Below are entries. Copy exactly the lines running from the line that holds "China nu vrea" to the line that holds "Ediția de astăzi (78, 232)", with both ends included.

* **RECORDS FOR THE TASK**:
----

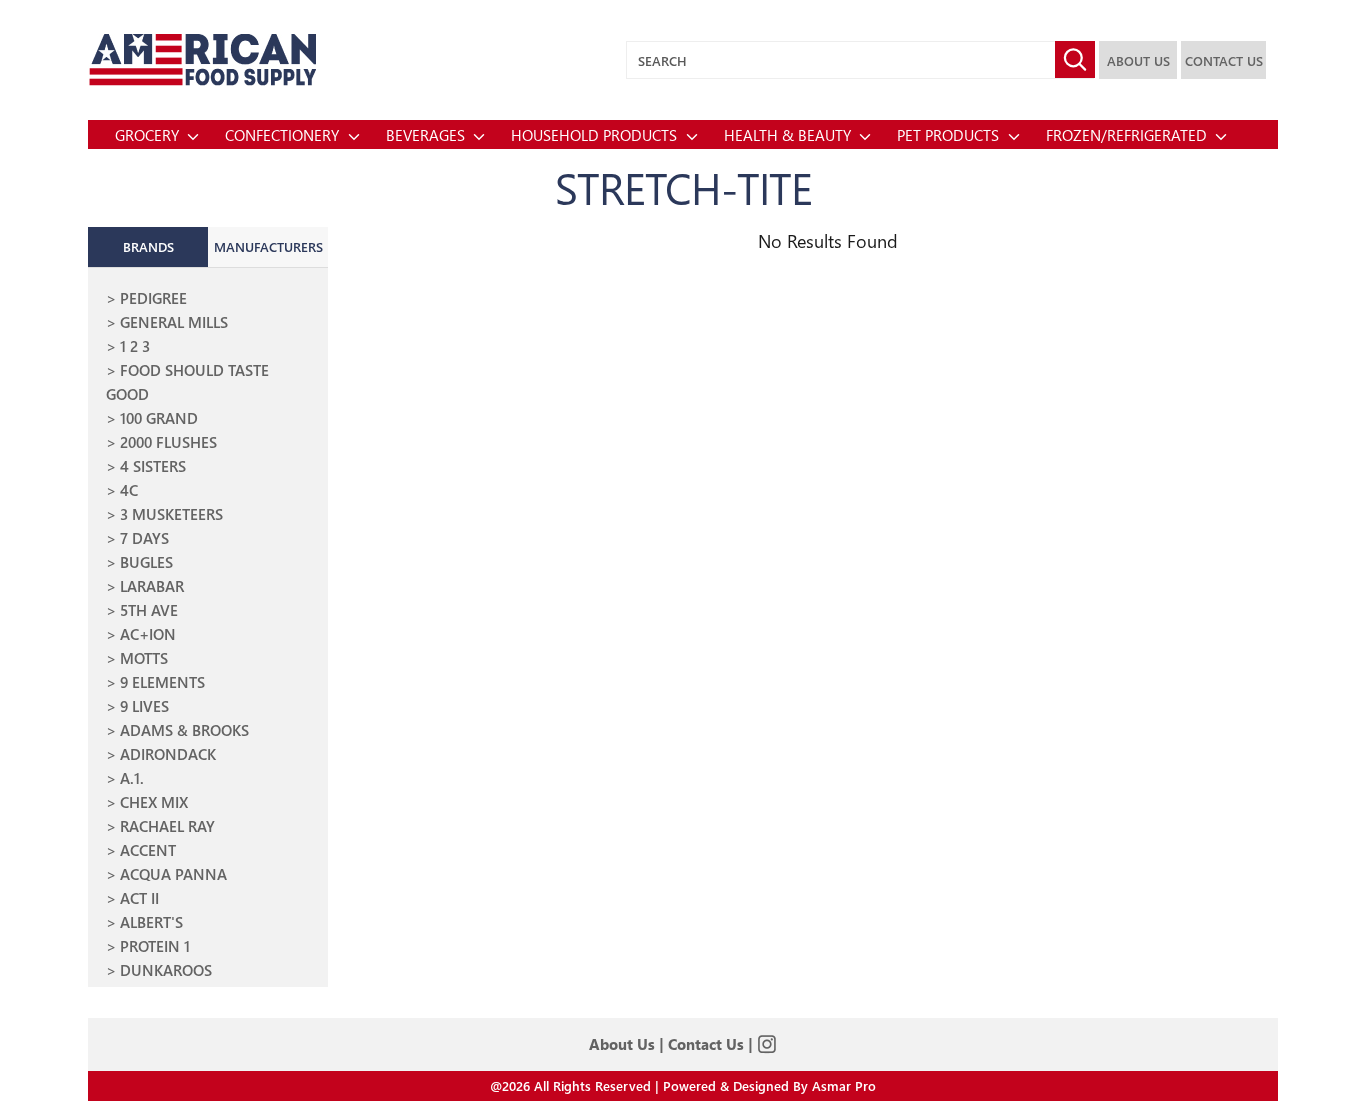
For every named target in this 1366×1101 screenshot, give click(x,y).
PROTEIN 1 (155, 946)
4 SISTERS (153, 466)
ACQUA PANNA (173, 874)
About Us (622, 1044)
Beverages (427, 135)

----

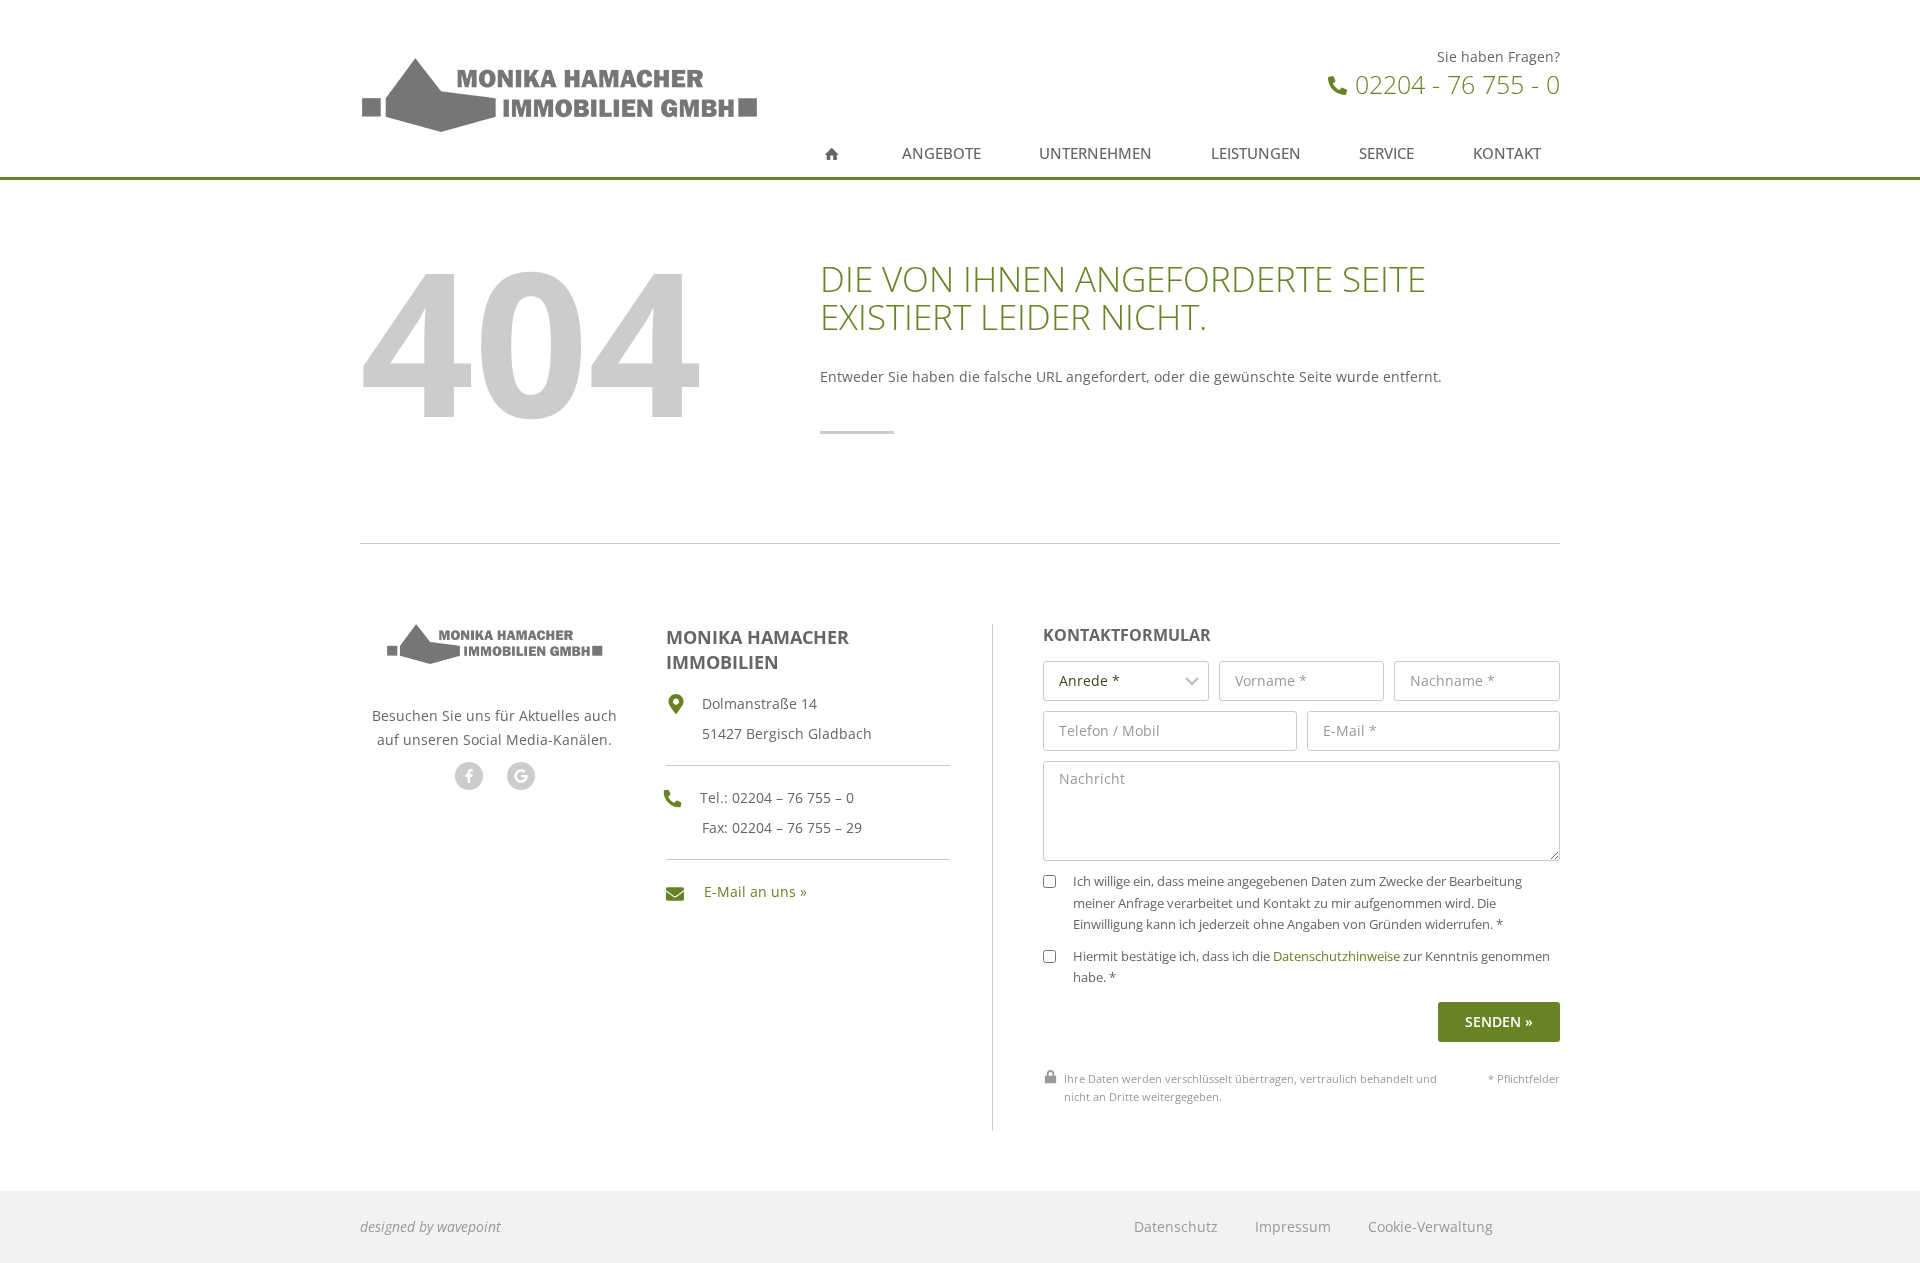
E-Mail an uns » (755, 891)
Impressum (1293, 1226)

----

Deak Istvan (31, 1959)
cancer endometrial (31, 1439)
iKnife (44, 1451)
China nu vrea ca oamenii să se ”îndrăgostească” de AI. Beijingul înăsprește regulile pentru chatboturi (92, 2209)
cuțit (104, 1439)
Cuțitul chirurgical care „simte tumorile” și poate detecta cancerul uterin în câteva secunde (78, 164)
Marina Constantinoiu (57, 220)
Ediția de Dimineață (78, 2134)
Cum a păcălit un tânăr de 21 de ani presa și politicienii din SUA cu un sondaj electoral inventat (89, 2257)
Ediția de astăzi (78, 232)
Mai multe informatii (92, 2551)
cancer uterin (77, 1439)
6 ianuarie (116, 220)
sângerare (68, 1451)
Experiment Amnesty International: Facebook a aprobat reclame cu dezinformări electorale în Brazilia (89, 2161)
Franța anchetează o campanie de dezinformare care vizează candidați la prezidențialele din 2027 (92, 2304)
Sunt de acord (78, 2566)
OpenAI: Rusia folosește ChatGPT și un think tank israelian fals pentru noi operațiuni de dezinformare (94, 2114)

----

* **RESPONSE**:
China nu vrea ca oamenii să se ”îndrăgostească” de AI. Beijingul înăsprește regulile pentru chatboturi (92, 2209)
cuțit (104, 1439)
Cuțitul chirurgical care „simte tumorile” și poate detecta cancerul uterin în câteva secunde (78, 164)
Marina Constantinoiu (57, 220)
Ediția de Dimineață (78, 2134)
Cum a păcălit un tânăr de 21 de ani presa și politicienii din SUA cu un sondaj electoral inventat (89, 2257)
Ediția de astăzi (78, 232)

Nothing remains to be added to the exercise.